Written by John Rothans

Jun 27, 2017

In response to the financial crisis of 2008–2009 regulators came down hard on big banks. The Dodd-Frank Wall Street Reform and Consumer Protection Act outlined numerous provisions designed to tightly monitor lending and reduce risks inherent in the U.S. financial system, including new oversight councils, credit agency reforms, and increased capital requirements.

Needless to say, traditional banks beat a path away from consumers and businesses that were deemed a higher risk. Mortgages became harder to get, credit seemed to evaporate, and a loan approval became a rare event reserved for the very lucky and the very few.

Ah, but where there’s a will, there’s a way. Nontraditional lenders lurking in the shadows were ready to make a deal. Enter “shadow banking.”

Shadow banking is an intermediary form of borrowing that provides both credit and capital outside the constraints of the conventional banking system. It is unsupervised lending by hedge funds, money market funds, trading houses, and structured investment vehicles that side-steps regulatory oversight. Shadow banking arose both from the need for credit and the desire for convenience. It is at once a reaction and a response to the arduous post-crisis loan application processes and the sting of credit denial.

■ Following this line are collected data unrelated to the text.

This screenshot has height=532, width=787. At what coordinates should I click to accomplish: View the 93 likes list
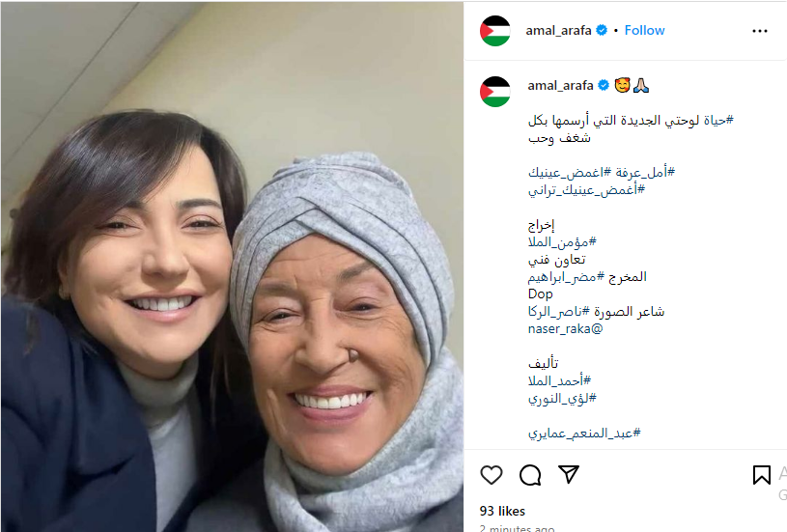(502, 511)
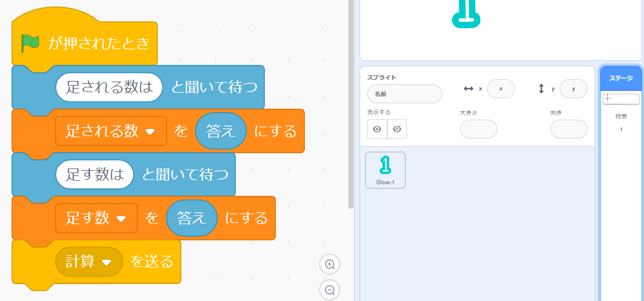This screenshot has width=644, height=301.
Task: Click the zoom out magnifier icon
Action: coord(330,290)
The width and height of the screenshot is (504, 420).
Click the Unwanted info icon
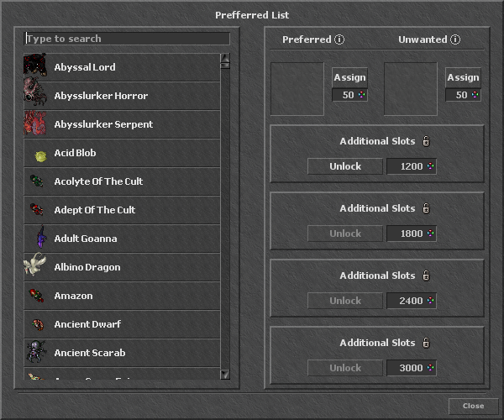coord(455,39)
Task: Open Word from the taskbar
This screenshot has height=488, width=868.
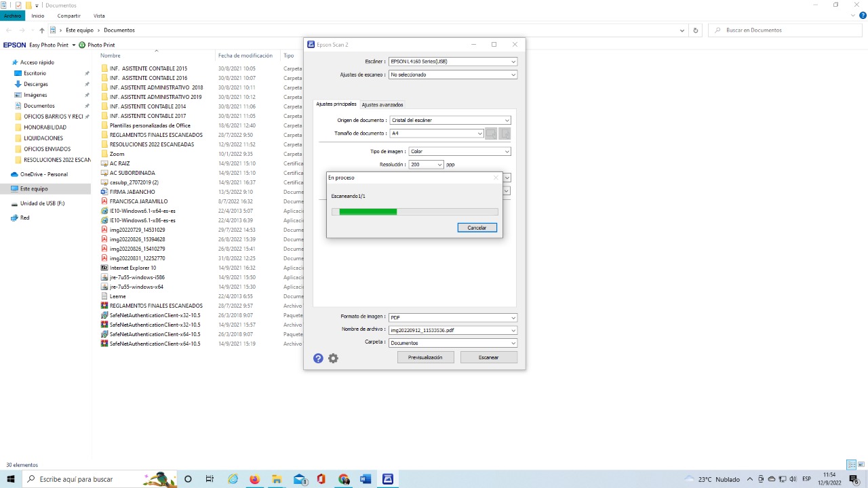Action: point(366,479)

Shadow banking has played a critical role in funding businesses and individuals in the wake of the subprime meltdown and is a vital source of capital for the private sector. It has grown an astounding 25% since the Great Recession, with mortgage funding leading the way.

The mortgage market share of shadow banks now accounts for 38% of all home loans. In the FHA market, shadow lending currently originates 75% of loans to less creditworthy borrowers. In the online realm, the nontraditional loan models, digitized interfaces, and automated underwriting of “fintech lending” has increased by 10%.

“Push button. Get mortgage!” Quicken Loans is a titan in the shadow banking sector. It is America’s largest online retail lender and has become the second largest mortgage company in the United States, having grown eight-fold since 2008. Rocket Mortgage, their online loan interface, enables consumers to get a loan decision in minutes.

While there’s little doubt that Dodd-Frank and other reforms dramatically increased the regulatory authority of the federal government, critics maintain that the onerous oversight reduced traditional lending, weakened the economy, and even slowed the recovery. Entities like Quicken Loans filled the lending void left by the post-crisis deluge of rules and regulations impacting everything from mortgages to credit cards, securities to retirement accounts.

But despite providing fast and easy access to heretofore unavailable capital, shadow banking is fraught with risk.

Unregulated lenders have recently increased mortgage offerings to lower-income applicants and penetrated areas of high unemployment and high-risk borrowers. Without clear guidelines, oversight, or controls, the potential for reckless lending looms large.

Since shadow banking accounts for 30% of the worldwide financial system, mass mortgage defaults would impact global investment, international credit, and borrowers around the world. Since shadow banks resell most of the loans they originate to federal agencies like Fannie Mae and Freddie Mac, it would also impact every one of us.

It is perhaps, the ultimate irony. The very regulations and reforms that were supposed to protect consumers and safeguard our banking system have actually driven lending into the shadowy corners of speculative credit. We’ve all seen this movie before—a subprime meltdown, a credit crisis, a real estate crash, foreclosures, stock shock, recession.

If 2008 is about to have a repeat showing, are you prepared?